=== Section Start ===

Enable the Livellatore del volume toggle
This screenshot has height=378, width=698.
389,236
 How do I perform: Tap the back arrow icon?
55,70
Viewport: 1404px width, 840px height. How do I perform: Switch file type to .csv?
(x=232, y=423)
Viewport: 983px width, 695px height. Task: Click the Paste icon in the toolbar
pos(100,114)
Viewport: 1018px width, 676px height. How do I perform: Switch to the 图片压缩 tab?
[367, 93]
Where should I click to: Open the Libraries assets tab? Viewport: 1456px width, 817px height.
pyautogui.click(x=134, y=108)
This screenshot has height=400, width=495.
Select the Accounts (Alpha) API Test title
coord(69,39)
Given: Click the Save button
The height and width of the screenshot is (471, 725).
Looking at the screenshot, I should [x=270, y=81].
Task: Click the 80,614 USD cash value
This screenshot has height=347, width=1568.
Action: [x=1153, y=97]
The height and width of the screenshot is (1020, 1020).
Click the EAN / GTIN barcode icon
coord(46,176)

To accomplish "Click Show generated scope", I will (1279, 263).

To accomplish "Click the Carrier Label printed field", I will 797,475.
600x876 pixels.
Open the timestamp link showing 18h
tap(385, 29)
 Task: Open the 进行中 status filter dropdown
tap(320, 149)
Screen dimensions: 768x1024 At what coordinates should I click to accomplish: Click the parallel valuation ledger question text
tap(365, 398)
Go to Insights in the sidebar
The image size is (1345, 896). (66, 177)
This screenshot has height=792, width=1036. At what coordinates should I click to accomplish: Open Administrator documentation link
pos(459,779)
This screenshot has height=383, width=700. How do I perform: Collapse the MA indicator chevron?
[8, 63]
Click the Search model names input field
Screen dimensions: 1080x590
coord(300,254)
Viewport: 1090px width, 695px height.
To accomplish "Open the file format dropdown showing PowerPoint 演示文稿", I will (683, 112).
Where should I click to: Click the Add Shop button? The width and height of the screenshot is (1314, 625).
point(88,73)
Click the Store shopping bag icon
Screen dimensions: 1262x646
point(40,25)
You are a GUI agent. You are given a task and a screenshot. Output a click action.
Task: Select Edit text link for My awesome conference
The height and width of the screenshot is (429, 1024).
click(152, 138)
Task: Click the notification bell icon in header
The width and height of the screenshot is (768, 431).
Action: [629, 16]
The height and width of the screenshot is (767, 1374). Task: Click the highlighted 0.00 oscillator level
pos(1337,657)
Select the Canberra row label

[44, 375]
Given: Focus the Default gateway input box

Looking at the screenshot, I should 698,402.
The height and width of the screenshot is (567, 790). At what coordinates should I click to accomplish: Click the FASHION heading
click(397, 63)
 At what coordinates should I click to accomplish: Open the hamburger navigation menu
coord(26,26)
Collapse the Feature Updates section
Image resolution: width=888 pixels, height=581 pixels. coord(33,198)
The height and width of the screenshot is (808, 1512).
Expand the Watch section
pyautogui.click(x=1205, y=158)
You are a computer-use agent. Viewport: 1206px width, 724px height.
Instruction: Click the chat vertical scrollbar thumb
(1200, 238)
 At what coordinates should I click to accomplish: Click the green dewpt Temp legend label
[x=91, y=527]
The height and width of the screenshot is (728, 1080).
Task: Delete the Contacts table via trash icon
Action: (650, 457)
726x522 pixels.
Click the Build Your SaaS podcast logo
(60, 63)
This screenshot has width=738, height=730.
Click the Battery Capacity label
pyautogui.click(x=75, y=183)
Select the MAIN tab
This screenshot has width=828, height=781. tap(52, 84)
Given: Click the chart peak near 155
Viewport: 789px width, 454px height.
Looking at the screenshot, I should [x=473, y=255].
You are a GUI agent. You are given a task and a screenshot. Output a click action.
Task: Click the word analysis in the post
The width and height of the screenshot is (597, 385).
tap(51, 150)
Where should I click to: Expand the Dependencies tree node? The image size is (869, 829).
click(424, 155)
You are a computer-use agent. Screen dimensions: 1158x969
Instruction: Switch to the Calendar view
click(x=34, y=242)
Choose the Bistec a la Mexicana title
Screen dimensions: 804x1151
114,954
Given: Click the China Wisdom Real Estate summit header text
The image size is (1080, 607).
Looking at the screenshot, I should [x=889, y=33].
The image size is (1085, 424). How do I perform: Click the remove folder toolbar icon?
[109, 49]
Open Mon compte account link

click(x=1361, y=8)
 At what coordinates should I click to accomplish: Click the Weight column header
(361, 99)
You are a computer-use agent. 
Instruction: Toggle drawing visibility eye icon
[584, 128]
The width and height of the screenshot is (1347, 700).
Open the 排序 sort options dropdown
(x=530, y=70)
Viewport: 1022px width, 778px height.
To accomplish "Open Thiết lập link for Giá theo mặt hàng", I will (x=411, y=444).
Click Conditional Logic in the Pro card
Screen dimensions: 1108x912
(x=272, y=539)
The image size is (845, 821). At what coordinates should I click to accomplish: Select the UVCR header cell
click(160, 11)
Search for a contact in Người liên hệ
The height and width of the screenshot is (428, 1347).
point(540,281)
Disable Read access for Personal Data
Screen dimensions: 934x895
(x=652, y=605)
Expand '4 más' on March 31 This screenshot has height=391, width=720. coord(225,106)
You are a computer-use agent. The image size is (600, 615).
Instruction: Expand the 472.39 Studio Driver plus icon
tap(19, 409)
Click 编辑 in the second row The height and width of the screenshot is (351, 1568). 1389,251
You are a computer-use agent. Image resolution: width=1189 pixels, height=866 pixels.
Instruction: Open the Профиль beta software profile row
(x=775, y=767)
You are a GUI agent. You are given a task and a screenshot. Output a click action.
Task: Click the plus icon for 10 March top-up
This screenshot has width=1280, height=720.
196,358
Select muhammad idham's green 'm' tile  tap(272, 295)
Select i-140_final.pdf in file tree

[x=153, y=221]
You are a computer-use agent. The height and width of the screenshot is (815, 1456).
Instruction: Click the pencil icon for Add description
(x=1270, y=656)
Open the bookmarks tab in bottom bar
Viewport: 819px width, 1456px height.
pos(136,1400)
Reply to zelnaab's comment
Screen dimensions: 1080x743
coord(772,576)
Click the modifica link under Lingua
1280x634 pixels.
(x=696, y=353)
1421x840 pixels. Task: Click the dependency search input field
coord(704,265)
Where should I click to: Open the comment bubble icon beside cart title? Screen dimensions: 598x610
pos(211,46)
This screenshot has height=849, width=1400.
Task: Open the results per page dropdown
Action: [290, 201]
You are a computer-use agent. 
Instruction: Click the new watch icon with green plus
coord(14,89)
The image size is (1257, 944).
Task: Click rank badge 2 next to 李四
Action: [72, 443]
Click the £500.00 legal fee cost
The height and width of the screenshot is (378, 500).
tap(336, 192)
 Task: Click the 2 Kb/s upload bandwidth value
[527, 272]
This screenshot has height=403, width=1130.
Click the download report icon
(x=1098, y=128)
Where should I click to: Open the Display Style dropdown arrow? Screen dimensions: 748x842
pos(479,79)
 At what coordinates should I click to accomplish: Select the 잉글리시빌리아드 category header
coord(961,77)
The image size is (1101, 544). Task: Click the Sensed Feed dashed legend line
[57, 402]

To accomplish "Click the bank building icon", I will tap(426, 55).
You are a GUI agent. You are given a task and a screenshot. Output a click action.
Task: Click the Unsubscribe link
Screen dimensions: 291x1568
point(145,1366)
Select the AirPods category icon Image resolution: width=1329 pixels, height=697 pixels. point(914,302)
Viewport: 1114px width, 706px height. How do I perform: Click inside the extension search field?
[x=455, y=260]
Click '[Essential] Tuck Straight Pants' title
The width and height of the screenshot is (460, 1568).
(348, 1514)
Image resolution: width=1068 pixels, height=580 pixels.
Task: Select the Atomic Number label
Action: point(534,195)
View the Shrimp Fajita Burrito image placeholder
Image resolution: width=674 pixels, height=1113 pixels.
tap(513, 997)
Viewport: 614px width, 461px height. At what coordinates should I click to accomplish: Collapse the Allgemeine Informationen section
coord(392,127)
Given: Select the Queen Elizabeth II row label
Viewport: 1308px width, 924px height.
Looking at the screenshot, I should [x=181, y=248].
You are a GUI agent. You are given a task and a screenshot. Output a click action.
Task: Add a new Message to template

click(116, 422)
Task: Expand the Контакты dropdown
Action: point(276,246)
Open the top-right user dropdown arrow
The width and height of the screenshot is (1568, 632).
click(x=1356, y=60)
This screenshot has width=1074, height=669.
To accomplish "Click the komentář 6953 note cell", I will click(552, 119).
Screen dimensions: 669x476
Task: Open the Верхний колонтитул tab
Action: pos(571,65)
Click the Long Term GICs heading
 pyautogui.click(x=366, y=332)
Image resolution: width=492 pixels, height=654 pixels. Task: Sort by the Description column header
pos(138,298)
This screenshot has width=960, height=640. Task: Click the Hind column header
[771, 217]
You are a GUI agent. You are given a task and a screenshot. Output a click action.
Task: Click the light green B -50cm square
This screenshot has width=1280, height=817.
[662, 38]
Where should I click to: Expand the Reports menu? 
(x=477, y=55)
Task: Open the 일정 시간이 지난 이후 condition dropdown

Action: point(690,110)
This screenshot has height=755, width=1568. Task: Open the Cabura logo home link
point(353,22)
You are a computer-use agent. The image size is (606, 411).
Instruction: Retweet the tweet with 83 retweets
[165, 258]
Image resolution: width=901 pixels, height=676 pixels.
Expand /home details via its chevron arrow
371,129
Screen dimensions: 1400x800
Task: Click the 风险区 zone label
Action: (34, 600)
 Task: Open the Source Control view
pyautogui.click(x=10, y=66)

=== Section End ===

Reproduce verbatim only the segment of the listing bounded by the line containing "The width and height of the screenshot is (1347, 700)." and the line containing "You are a computer-use agent. The height", with both boundary lines included.

Response box =>
The width and height of the screenshot is (1347, 700).
Open the 排序 sort options dropdown
(x=530, y=70)
Viewport: 1022px width, 778px height.
To accomplish "Open Thiết lập link for Giá theo mặt hàng", I will (x=411, y=444).
Click Conditional Logic in the Pro card
Screen dimensions: 1108x912
(x=272, y=539)
The image size is (845, 821). At what coordinates should I click to accomplish: Select the UVCR header cell
click(160, 11)
Search for a contact in Người liên hệ
The height and width of the screenshot is (428, 1347).
point(540,281)
Disable Read access for Personal Data
Screen dimensions: 934x895
(x=652, y=605)
Expand '4 más' on March 31 This screenshot has height=391, width=720. coord(225,106)
You are a computer-use agent. The image size is (600, 615).
Instruction: Expand the 472.39 Studio Driver plus icon
tap(19, 409)
Click 编辑 in the second row The height and width of the screenshot is (351, 1568). 1389,251
You are a computer-use agent. Image resolution: width=1189 pixels, height=866 pixels.
Instruction: Open the Профиль beta software profile row
(x=775, y=767)
You are a GUI agent. You are given a task and a screenshot. Output a click action.
Task: Click the plus icon for 10 March top-up
This screenshot has width=1280, height=720.
196,358
Select muhammad idham's green 'm' tile  tap(272, 295)
Select i-140_final.pdf in file tree

[x=153, y=221]
You are a computer-use agent. The height and width of the screenshot is (815, 1456).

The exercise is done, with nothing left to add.